ACTIVITY —
Set down exactly the lines that run from the one containing "You are a GUI" to the end of the material below, both included, without pictures.

DATA SHOWN —
· · · · · · ·

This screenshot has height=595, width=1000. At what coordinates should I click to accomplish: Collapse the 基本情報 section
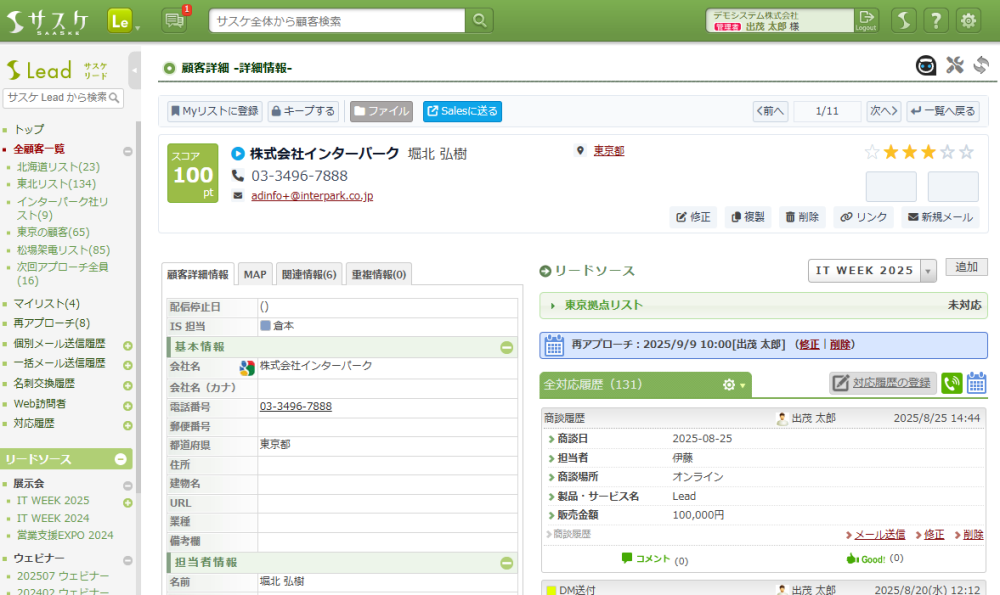[507, 348]
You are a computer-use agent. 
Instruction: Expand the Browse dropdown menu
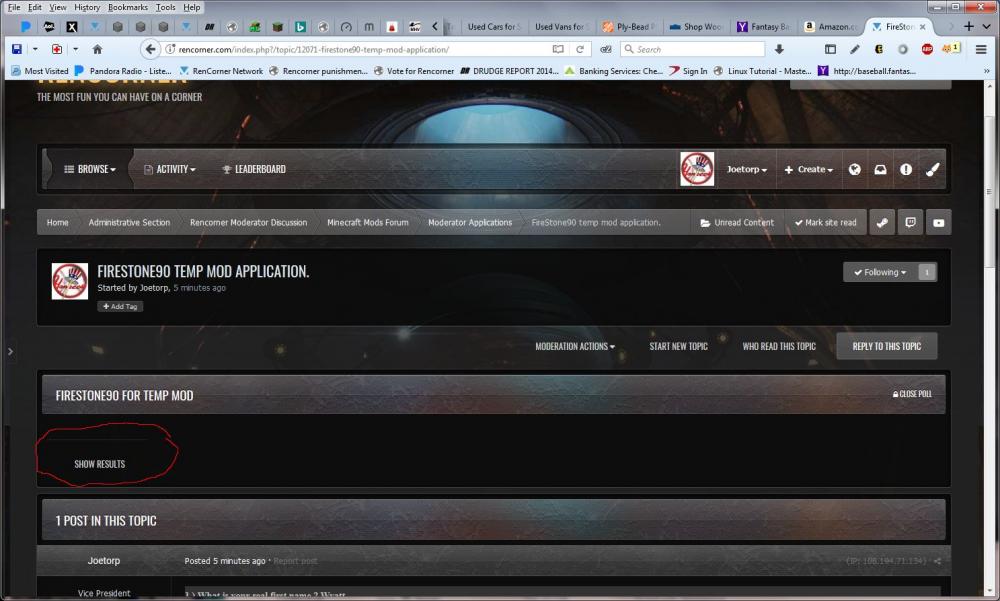click(x=90, y=170)
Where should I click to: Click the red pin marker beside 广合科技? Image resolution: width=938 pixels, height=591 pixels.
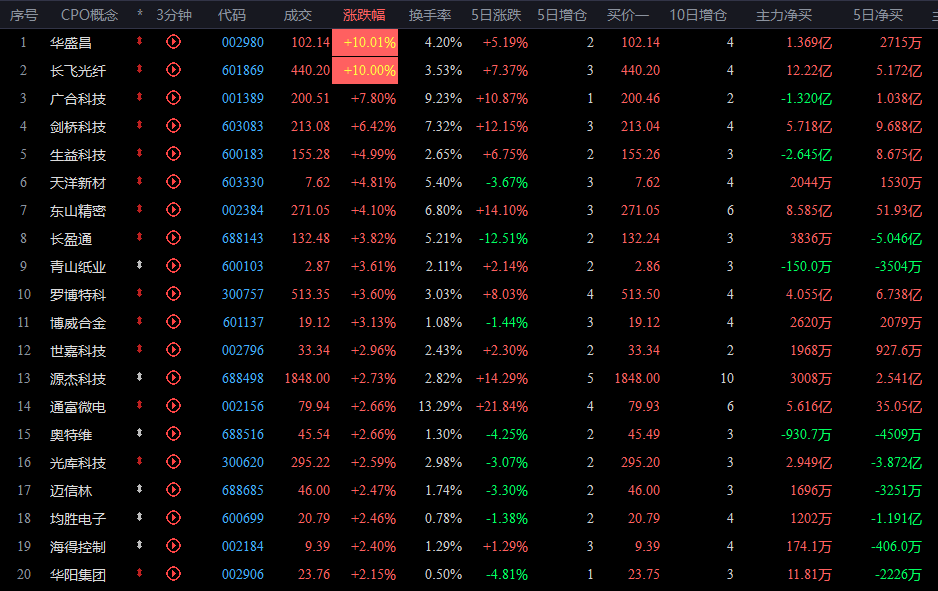pyautogui.click(x=139, y=97)
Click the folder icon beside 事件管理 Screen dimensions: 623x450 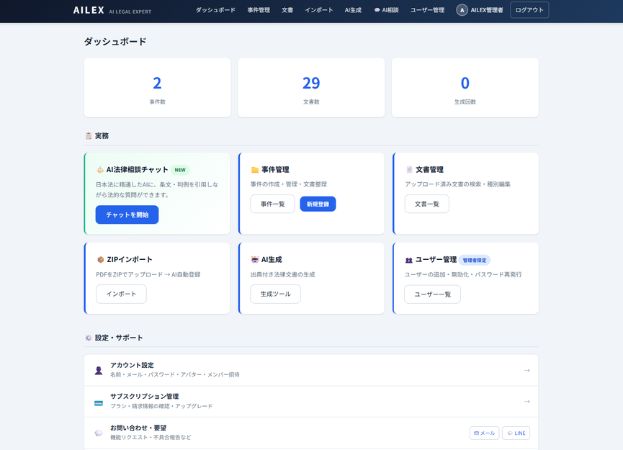tap(255, 170)
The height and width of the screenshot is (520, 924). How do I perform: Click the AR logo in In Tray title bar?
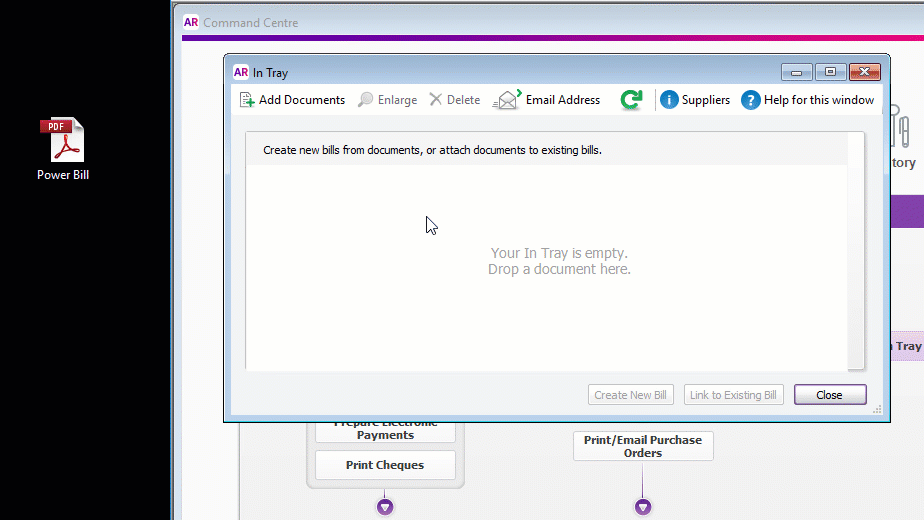240,72
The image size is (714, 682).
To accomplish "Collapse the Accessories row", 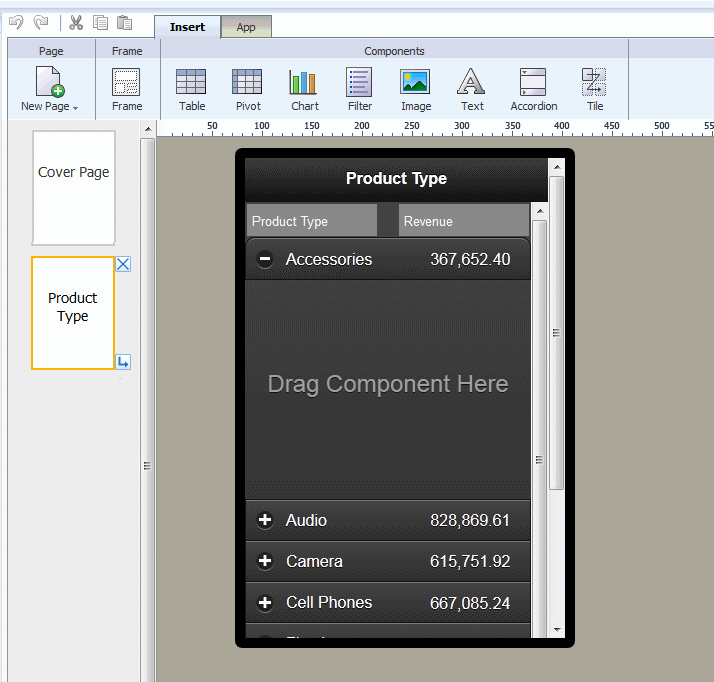I will (265, 259).
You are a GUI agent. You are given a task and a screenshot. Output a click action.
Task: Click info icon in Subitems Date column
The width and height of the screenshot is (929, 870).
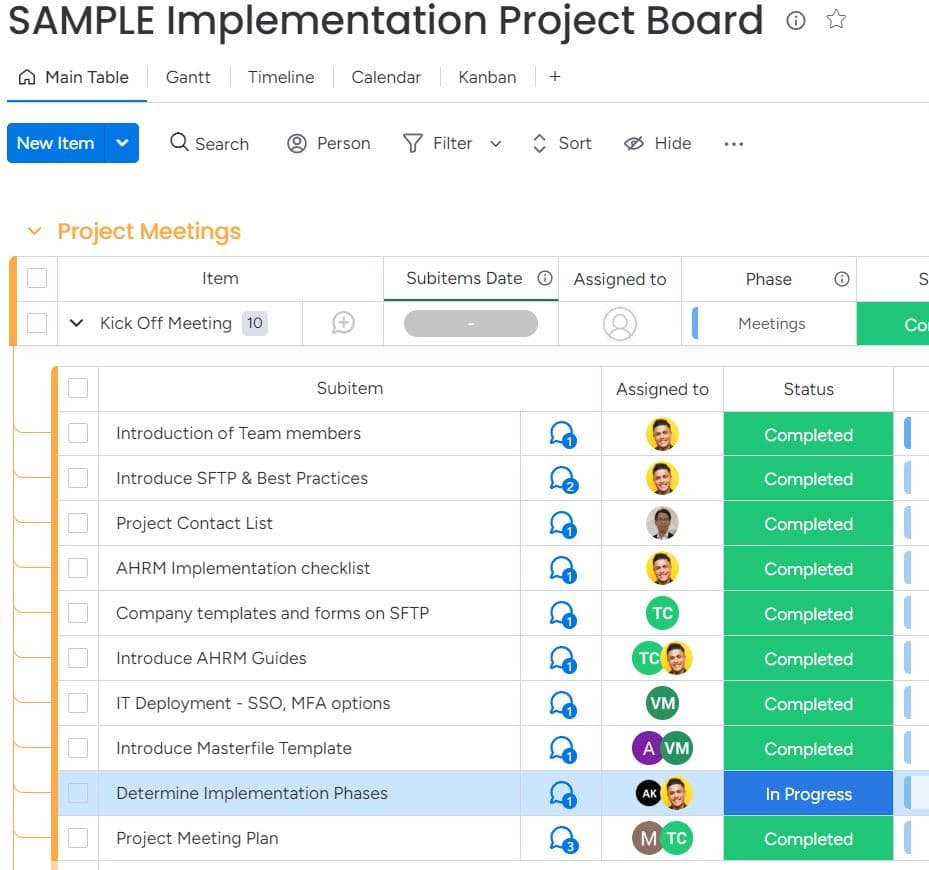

· · · · · · ·

RESULT OF THE TASK —
You are a GUI agent. You are given a task and a screenshot. Output a click action.
Task: Click info icon in Subitems Date column
The width and height of the screenshot is (929, 870).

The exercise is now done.